Yamanaka a trente ans de moins que son co-lauréat du Nobel. Il a été couronné pour avoir réussi à produire des cellules souches à partir de cellules différenciées, d’abord sur la souris en 2006, puis sur l’homme en 2007. Les méthodes employées sont très sophistiquées. On ne se situe plus dans la biotechnologie de grand papa, celle pratiquée au temps de Gurdon, Haldane ou Monod, alors que la double hélice venait d’être découverte et qu’on mettait des semaines à séquencer un gène. Les méthodes employées par Yamanaka reposent sur deux choses. D’abord identifier précisément les gènes qui sont actifs dans les cellules souches embryonnaires. Ces séquences sont alors désignées comme gènes de la pluripotence. Ce qui signifie qu’ils maintiennent la cellule dans un état non différencié si bien que selon le contexte, elles aboutiront après plusieurs mitoses à des dermocytes, des cardiocytes ou même des neurones. Ensuite, il s’agit, en utilisant des vecteurs rétroviraux permettant d’insérer des gènes, de transformer une cellule somatique en cellule souche. C’est très compliqué à réaliser, certainement plus qu’une bombe nucléaire.

 

Le candide de service se demandera à quoi ça sert, arguant qu’après tout, des cellules souches, on en trouve dans l’embryon. Il suffit en effet de « se servir ». Oui mais certaines ligues prudes s’offusquent de ces manipulations génétiques sur ce bout de chair qui pourrait donner un petit enfant.
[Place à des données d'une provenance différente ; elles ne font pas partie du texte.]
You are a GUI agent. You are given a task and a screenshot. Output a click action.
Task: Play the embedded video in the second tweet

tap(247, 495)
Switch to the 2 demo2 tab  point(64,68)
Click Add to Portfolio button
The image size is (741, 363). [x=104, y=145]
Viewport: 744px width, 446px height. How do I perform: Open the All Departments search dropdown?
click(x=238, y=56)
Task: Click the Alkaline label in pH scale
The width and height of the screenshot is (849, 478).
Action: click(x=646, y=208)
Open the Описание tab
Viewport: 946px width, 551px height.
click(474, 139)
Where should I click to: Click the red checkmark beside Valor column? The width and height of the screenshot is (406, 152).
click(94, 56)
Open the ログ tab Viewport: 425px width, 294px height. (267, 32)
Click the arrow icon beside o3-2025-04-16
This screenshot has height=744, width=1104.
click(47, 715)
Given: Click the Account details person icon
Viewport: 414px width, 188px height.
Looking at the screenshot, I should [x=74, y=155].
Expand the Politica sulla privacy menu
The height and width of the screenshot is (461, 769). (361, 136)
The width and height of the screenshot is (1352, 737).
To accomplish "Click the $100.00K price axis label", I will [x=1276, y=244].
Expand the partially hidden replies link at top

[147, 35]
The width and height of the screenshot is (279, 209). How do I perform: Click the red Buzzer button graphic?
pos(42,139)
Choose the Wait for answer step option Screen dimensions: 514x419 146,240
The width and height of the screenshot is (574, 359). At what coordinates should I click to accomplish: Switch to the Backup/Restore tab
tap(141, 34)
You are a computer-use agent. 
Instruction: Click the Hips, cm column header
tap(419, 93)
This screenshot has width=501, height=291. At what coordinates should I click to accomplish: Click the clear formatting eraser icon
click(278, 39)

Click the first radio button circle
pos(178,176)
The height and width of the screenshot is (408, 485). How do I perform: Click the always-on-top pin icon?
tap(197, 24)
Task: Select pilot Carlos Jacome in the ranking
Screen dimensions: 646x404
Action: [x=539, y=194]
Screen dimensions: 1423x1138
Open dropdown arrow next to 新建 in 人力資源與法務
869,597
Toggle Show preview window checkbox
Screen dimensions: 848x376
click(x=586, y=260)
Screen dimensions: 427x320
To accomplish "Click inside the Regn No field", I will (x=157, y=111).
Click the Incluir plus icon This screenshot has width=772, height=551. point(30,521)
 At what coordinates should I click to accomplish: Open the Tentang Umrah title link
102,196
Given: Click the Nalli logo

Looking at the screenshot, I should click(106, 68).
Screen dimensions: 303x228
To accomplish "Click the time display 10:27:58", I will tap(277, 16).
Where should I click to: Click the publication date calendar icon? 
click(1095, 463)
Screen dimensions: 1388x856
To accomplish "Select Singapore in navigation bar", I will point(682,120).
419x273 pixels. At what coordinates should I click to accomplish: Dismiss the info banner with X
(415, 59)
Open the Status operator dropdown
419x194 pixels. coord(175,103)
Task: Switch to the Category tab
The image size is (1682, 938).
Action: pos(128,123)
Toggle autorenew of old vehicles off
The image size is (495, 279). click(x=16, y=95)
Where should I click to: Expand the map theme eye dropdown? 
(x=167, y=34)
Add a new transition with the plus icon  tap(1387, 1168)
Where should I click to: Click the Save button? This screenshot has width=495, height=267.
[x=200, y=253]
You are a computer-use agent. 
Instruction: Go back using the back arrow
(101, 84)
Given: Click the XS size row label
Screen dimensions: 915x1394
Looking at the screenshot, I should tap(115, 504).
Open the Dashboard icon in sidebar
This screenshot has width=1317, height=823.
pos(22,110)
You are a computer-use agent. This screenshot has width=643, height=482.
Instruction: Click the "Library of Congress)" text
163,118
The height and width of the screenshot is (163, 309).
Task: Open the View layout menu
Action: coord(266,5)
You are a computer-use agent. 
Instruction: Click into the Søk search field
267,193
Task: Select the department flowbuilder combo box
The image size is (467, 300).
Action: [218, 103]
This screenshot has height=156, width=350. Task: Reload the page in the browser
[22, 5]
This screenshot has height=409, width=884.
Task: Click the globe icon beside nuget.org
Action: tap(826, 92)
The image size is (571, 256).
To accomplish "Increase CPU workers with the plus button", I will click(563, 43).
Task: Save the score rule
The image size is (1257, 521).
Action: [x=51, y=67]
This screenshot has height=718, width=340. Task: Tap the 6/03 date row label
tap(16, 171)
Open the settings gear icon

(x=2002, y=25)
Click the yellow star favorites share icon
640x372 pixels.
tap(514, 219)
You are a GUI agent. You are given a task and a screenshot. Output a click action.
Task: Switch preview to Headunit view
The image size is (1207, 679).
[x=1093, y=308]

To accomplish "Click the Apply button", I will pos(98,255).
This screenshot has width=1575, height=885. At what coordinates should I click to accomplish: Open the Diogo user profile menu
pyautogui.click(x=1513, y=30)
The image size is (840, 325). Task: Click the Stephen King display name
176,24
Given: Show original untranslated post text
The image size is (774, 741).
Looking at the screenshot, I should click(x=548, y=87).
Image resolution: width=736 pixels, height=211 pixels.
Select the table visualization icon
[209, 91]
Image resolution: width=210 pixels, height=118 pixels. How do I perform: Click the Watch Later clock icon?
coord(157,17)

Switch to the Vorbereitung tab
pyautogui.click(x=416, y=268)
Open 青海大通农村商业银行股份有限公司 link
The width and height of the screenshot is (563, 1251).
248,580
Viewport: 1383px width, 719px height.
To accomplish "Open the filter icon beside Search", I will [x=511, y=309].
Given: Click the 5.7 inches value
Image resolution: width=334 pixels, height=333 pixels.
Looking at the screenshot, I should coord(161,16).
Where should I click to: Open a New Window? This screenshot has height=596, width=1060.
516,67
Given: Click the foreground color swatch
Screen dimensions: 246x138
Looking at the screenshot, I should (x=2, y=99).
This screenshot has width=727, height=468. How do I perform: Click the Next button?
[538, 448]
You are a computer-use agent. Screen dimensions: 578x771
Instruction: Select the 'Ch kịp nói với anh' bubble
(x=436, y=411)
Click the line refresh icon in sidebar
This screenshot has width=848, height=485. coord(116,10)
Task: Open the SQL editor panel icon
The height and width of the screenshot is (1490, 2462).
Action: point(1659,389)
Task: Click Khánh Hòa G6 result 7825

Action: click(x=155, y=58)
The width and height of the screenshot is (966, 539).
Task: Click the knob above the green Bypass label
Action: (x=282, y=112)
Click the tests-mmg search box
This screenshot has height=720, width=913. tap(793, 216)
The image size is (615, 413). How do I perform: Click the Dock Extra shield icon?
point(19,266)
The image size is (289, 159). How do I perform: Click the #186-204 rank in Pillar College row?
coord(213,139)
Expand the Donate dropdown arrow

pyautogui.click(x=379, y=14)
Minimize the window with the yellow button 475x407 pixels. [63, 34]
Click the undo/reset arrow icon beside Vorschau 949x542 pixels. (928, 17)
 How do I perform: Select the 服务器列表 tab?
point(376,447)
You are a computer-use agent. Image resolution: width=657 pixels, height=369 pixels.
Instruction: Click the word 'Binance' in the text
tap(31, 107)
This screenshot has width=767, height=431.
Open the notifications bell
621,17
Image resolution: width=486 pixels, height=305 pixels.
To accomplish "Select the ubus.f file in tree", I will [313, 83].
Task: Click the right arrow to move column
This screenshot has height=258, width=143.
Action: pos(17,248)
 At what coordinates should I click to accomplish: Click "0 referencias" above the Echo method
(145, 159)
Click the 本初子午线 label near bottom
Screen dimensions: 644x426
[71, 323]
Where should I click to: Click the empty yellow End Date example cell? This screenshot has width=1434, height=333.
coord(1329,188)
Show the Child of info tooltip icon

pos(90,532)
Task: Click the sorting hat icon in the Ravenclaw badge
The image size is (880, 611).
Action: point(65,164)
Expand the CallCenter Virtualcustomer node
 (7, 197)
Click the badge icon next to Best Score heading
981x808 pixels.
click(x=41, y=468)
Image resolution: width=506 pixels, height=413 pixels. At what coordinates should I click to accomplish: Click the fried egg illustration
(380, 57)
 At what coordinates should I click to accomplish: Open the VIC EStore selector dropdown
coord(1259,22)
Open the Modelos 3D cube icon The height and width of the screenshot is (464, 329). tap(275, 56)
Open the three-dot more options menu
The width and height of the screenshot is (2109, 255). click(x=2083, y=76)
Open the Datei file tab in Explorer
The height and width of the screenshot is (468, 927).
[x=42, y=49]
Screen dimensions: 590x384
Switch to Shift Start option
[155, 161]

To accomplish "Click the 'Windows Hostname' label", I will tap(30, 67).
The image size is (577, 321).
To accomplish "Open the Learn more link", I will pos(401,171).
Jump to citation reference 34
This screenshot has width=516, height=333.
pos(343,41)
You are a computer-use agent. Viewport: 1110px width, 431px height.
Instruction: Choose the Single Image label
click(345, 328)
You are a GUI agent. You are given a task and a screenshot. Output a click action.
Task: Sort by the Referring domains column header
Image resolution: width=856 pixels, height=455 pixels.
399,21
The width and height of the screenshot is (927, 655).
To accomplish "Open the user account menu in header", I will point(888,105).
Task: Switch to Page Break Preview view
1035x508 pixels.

On se rappelle en effet de ces interminables débats et autres polémiques de bioéthique qui se sont déroulés au pays de George Bush mais aussi en France où les « obsédés de la vie » n’économisent pas leur énergie pour condamner avortements et autres bricolages embryologiques. Au final, la conclusion semble évidente. Au vu des limitations liées à cette technique d’induction de cellules pluripotentes, avec l’efficacité réduite et les risques de produire des cellules tumorales, on peut convenir que, excepté d’éventuelles avancées fondamentales, ces travaux sont complètement inutiles pour ce qui est de l’intérêt collectif et de la santé publique. Pour étudier et utiliser des cellules souches, rien ne vaut l’authentique cellule souche. Cela étant, d’astucieux marchands sont prêts à foncer sur la technique de Yamanaka en imaginant par exemple qu’un jeune adulte puisse donner quelques cellules de peau vites transformées en cellules souches pour être congelées moyennant paiement puis être utilisées plus tard pour réparer un improbable dégât physiologique quelques décennies plus tard.

 

Bref, on se place un peu dans la médecine de Frankenstein et ce Nobel possède un goût de crépuscule, illustrant la fin d’une époque éprise de technoscience et de rêve de toute puissance sur le vivant. Un prix Nobel qui marque ainsi une époque où la biologie et la médecine ne servent plus vraiment l’humanité mais se gargarisent d’exploits techniques. La médecine mécanicienne est couronnée en 2012 et les chouettes de minerve peuvent maintenant s’envoler en contemplant les succès de la médecine occidentale mais aussi les impasses actuelles. Néanmoins, malgré ces réserves sur l’orientation actuelle de la médecine, il faut reconnaître que les travaux pionniers de Gurdon ont largement servi pour étudier et comprendre le vivant et c’est ce qui fait toute l’ambivalence et l’ambiguïté de ce Nobel où nos académiciens semblent s’égarer entre l’aube et le crépuscule.